----- EXTRACTED RECORDS

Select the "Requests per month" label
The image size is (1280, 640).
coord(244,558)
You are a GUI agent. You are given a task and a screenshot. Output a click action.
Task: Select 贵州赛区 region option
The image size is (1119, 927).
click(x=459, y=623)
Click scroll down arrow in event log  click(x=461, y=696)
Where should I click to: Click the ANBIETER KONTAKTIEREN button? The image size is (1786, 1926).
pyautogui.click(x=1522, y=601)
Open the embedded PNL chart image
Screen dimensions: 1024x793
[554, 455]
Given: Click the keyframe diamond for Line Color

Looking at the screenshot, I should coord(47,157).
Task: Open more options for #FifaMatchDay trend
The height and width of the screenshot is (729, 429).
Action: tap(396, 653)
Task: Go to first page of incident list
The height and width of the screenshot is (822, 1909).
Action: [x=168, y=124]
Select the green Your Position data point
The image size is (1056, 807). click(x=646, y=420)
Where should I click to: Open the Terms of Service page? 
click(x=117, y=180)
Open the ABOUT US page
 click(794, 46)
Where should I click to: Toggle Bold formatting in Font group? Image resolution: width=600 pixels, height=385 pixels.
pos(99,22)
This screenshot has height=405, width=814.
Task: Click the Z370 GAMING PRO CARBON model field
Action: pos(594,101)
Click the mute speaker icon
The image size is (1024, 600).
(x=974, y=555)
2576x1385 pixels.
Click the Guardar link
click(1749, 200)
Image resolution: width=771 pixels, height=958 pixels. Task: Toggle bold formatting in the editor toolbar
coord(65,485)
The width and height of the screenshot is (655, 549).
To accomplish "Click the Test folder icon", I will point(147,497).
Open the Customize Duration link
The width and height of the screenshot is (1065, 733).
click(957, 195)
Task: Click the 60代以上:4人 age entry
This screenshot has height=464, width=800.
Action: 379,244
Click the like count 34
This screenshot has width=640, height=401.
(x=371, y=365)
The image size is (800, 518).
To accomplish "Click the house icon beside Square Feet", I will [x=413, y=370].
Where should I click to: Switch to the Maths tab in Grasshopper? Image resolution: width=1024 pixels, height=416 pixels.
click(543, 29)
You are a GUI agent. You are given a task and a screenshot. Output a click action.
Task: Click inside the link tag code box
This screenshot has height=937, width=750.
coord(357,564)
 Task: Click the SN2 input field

----------

WHAT YOU NEED TO DO =>
Starting from the line that contains "Image resolution: width=771", transcribe each line to the end of the records above. Please add nothing.

REPLY =>
Image resolution: width=771 pixels, height=958 pixels. Task: Toggle bold formatting in the editor toolbar
coord(65,485)
The width and height of the screenshot is (655, 549).
To accomplish "Click the Test folder icon", I will point(147,497).
Open the Customize Duration link
The width and height of the screenshot is (1065, 733).
click(957, 195)
Task: Click the 60代以上:4人 age entry
This screenshot has height=464, width=800.
Action: 379,244
Click the like count 34
This screenshot has width=640, height=401.
(x=371, y=365)
The image size is (800, 518).
To accomplish "Click the house icon beside Square Feet", I will [x=413, y=370].
Where should I click to: Switch to the Maths tab in Grasshopper? Image resolution: width=1024 pixels, height=416 pixels.
click(543, 29)
You are a GUI agent. You are given a task and a screenshot. Output a click action.
Task: Click inside the link tag code box
This screenshot has height=937, width=750.
coord(357,564)
 Task: Click the SN2 input field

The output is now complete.